━━━ Task material

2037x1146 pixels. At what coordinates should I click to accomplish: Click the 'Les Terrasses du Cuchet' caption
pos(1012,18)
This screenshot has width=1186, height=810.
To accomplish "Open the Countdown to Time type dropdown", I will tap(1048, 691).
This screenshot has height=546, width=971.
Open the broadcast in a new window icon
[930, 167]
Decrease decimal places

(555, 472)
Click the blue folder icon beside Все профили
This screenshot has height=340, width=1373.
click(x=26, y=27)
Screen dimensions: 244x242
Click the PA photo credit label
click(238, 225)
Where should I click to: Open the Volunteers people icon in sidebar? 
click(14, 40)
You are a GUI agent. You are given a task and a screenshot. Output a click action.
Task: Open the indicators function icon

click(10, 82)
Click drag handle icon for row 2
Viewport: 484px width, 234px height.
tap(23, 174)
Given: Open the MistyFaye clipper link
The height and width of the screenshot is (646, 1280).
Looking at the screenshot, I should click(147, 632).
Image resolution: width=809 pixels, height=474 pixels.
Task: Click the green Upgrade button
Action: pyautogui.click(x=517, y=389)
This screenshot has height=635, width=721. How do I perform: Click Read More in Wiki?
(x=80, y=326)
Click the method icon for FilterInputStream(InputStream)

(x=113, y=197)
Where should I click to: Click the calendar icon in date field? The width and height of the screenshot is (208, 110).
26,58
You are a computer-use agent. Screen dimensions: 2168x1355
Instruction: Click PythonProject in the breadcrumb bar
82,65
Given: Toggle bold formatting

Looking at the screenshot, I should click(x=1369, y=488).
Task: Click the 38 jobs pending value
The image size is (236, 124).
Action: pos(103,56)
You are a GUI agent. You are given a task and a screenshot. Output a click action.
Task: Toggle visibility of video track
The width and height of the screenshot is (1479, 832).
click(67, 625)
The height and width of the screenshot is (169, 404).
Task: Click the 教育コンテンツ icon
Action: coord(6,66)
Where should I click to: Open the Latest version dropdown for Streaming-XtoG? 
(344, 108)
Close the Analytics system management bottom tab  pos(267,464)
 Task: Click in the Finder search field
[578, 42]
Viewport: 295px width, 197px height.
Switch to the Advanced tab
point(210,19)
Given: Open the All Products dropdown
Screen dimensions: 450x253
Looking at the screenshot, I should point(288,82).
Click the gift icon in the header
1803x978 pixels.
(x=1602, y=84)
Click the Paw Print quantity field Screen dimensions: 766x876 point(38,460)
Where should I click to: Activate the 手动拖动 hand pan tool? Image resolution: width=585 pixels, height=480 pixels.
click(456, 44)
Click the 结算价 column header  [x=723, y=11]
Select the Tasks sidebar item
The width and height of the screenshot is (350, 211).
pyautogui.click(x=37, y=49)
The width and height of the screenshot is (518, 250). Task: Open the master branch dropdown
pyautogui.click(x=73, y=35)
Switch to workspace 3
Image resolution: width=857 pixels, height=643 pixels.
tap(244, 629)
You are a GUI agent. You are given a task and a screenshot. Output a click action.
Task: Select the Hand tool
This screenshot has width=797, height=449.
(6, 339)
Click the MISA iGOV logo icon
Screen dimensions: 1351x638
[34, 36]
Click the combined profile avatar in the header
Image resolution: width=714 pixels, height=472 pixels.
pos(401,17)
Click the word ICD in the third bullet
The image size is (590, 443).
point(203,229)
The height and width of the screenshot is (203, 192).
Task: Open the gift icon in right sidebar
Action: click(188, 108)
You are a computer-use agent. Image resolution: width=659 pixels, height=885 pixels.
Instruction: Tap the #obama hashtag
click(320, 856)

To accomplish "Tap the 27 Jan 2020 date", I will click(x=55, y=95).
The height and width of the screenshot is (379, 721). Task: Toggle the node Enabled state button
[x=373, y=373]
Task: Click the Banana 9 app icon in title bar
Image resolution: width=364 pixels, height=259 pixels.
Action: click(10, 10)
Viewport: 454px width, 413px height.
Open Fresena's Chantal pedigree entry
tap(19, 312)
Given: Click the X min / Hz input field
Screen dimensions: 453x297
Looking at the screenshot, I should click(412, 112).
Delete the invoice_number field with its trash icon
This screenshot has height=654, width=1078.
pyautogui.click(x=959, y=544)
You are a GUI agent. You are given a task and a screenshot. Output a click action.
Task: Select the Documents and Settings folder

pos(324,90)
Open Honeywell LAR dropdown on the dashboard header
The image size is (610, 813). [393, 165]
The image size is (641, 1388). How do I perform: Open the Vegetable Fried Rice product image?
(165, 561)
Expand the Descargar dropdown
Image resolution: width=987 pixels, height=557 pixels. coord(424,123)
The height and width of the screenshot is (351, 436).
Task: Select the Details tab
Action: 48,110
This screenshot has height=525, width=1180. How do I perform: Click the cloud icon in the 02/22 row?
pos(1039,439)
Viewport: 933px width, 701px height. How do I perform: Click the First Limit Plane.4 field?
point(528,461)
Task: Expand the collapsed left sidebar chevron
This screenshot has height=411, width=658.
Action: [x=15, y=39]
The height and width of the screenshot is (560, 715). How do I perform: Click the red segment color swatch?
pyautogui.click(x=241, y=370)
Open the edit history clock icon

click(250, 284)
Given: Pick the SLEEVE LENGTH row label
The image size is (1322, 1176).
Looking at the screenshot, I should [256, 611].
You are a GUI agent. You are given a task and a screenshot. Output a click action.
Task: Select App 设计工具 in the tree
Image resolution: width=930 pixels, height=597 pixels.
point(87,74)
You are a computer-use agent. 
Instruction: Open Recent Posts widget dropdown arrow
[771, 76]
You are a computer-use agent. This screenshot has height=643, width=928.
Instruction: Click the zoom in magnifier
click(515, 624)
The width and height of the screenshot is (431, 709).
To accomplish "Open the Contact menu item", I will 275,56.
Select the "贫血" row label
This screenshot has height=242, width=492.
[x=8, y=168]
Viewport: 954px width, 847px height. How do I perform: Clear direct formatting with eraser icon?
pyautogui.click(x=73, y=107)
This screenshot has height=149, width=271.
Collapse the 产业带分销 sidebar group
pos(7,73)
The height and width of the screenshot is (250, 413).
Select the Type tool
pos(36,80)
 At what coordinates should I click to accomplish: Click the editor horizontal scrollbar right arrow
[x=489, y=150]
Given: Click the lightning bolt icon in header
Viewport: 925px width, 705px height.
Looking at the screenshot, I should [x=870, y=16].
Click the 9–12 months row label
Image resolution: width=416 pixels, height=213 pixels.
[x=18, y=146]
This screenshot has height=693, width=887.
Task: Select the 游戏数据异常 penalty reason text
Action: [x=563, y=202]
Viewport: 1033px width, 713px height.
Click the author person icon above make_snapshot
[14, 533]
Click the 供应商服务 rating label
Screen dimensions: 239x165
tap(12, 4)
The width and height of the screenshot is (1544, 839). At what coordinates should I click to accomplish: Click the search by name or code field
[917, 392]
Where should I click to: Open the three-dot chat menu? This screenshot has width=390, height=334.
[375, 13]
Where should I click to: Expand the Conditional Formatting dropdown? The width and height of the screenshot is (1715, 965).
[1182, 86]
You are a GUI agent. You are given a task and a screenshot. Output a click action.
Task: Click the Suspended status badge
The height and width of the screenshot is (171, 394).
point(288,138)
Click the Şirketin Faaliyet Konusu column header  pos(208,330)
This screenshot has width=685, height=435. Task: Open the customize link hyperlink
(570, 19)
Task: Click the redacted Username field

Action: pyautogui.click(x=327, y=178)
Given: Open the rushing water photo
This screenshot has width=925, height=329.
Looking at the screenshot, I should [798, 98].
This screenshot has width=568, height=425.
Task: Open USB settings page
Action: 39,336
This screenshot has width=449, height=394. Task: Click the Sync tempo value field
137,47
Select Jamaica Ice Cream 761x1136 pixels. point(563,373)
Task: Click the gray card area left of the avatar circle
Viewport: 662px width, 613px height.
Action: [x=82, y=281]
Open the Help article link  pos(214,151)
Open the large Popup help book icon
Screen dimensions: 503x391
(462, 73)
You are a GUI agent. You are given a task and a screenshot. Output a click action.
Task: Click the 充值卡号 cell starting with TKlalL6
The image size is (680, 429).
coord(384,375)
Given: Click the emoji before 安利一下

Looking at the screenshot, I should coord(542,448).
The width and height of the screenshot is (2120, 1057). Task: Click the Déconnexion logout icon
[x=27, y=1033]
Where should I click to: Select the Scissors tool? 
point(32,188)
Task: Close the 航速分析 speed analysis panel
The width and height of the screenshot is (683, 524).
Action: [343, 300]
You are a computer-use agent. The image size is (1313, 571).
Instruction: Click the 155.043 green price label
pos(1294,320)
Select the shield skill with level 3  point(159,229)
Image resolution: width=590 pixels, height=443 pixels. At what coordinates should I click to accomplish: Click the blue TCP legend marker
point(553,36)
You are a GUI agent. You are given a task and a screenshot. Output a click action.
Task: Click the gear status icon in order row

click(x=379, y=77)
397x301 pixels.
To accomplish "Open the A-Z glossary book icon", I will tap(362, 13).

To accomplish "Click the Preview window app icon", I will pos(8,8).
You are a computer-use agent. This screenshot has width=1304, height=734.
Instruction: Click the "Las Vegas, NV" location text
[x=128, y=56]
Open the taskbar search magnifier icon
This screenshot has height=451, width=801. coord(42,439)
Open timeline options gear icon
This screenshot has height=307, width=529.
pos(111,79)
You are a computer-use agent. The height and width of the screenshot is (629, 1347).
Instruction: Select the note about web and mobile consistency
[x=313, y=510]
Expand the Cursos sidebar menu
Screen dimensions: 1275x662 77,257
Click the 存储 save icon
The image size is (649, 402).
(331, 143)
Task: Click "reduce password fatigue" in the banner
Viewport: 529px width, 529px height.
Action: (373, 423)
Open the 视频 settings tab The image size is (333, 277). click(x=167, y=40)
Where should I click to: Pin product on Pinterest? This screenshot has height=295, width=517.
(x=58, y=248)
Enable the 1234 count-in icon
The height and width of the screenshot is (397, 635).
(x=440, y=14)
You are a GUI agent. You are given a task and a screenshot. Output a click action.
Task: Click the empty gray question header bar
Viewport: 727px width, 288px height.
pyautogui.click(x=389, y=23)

━━━━━━

> **Problem to solve**
Reproduce the rows from the line with "Where should I click to: Open the three-dot" up to and including the line with "Click the Şirketin", substituting "Archived" for "Suspended" and leaving all else unchanged.

> **Final answer**
Where should I click to: Open the three-dot chat menu? This screenshot has width=390, height=334.
[375, 13]
Where should I click to: Expand the Conditional Formatting dropdown? The width and height of the screenshot is (1715, 965).
[1182, 86]
You are a GUI agent. You are given a task and a screenshot. Output a click action.
Task: Click the Archived status badge
The height and width of the screenshot is (171, 394).
point(288,138)
Click the Şirketin Faaliyet Konusu column header  pos(208,330)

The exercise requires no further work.